Task brief: Filter the records below down to lines containing "agent".

BEGIN The records

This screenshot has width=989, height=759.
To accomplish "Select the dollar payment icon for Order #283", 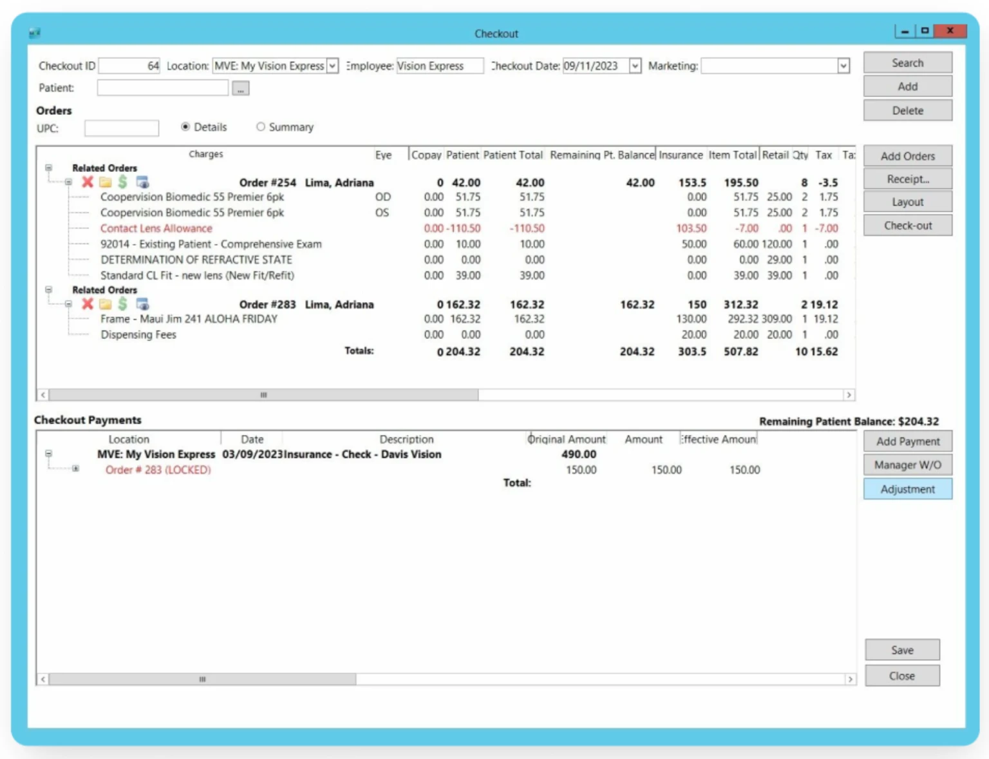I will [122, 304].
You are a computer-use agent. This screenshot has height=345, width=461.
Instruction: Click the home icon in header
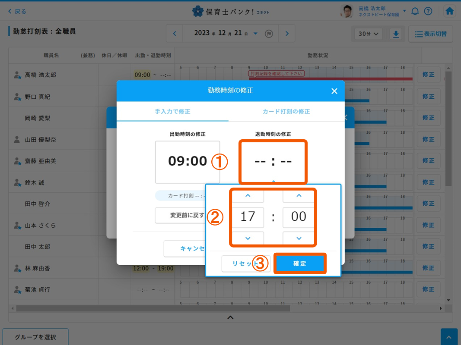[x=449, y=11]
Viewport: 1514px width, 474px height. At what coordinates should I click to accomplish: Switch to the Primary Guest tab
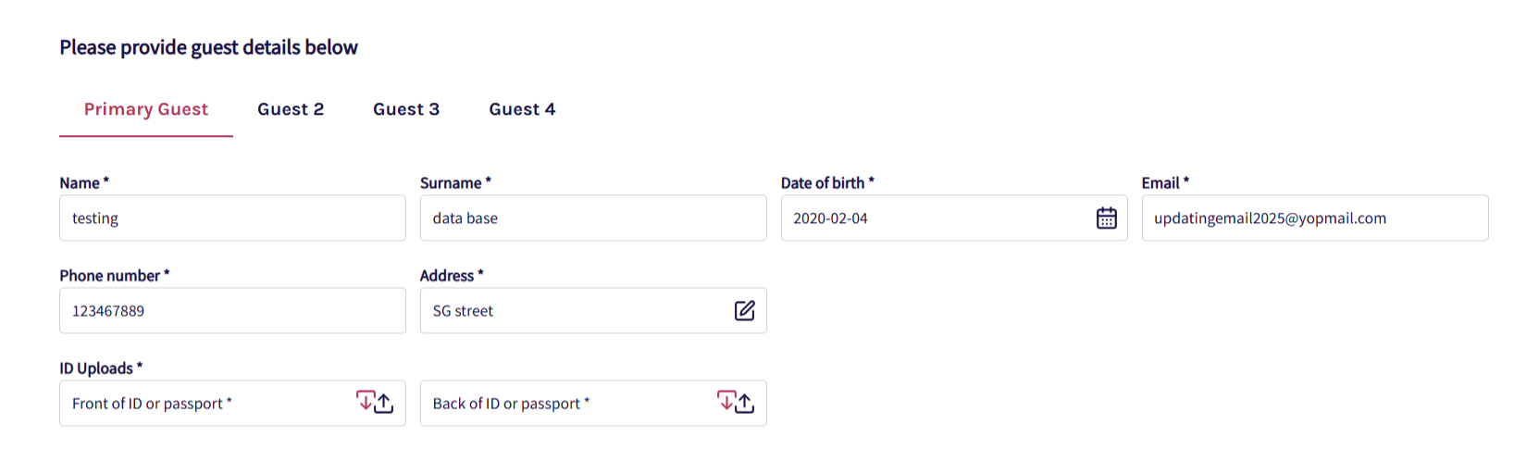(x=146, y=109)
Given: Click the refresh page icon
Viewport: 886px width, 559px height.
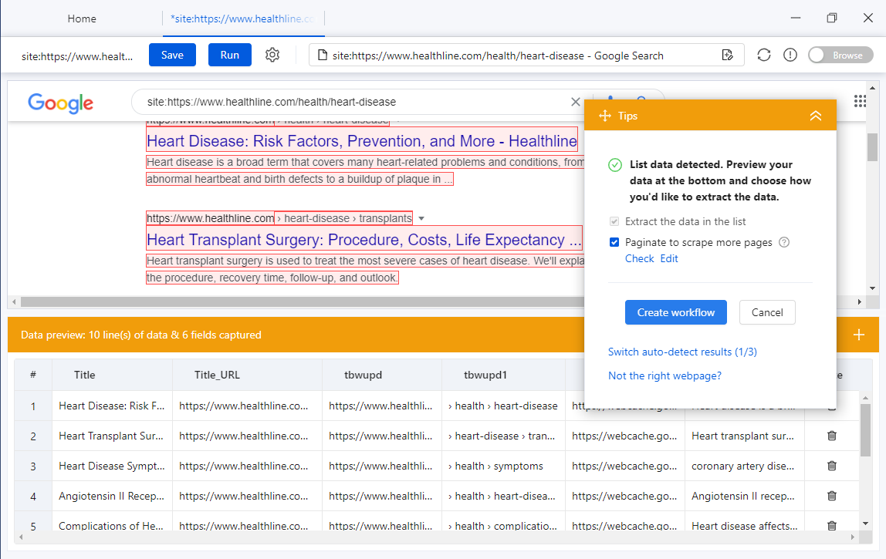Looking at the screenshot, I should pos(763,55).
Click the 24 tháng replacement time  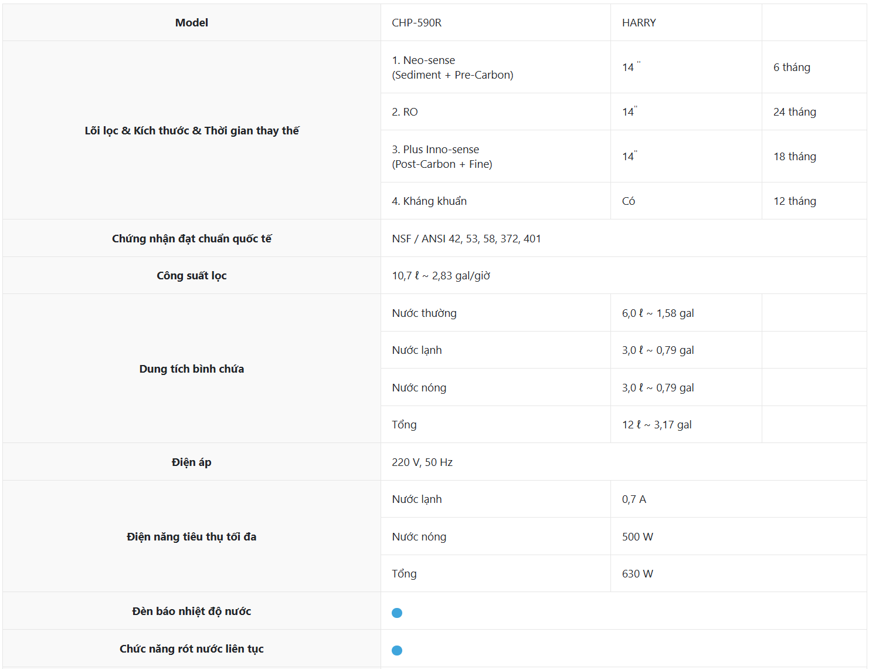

END The records
BEGIN The records

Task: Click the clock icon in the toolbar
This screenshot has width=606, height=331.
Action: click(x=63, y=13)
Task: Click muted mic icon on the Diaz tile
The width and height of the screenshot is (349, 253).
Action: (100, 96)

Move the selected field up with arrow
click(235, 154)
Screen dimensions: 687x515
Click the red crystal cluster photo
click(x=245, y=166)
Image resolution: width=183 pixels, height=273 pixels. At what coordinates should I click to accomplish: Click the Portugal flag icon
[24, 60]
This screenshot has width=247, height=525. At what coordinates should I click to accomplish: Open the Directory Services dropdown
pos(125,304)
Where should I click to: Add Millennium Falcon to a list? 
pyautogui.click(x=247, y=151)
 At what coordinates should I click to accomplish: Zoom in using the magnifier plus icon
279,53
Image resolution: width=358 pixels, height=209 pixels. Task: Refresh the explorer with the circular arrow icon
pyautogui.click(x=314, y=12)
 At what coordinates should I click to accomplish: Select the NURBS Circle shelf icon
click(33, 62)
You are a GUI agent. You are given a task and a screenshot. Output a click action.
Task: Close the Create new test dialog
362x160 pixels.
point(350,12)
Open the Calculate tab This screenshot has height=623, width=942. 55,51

END The records

Answer space:
You are a computer-use agent. This screenshot has height=345, width=461.
You are a GUI agent. You are given a task and a screenshot. Output a click action.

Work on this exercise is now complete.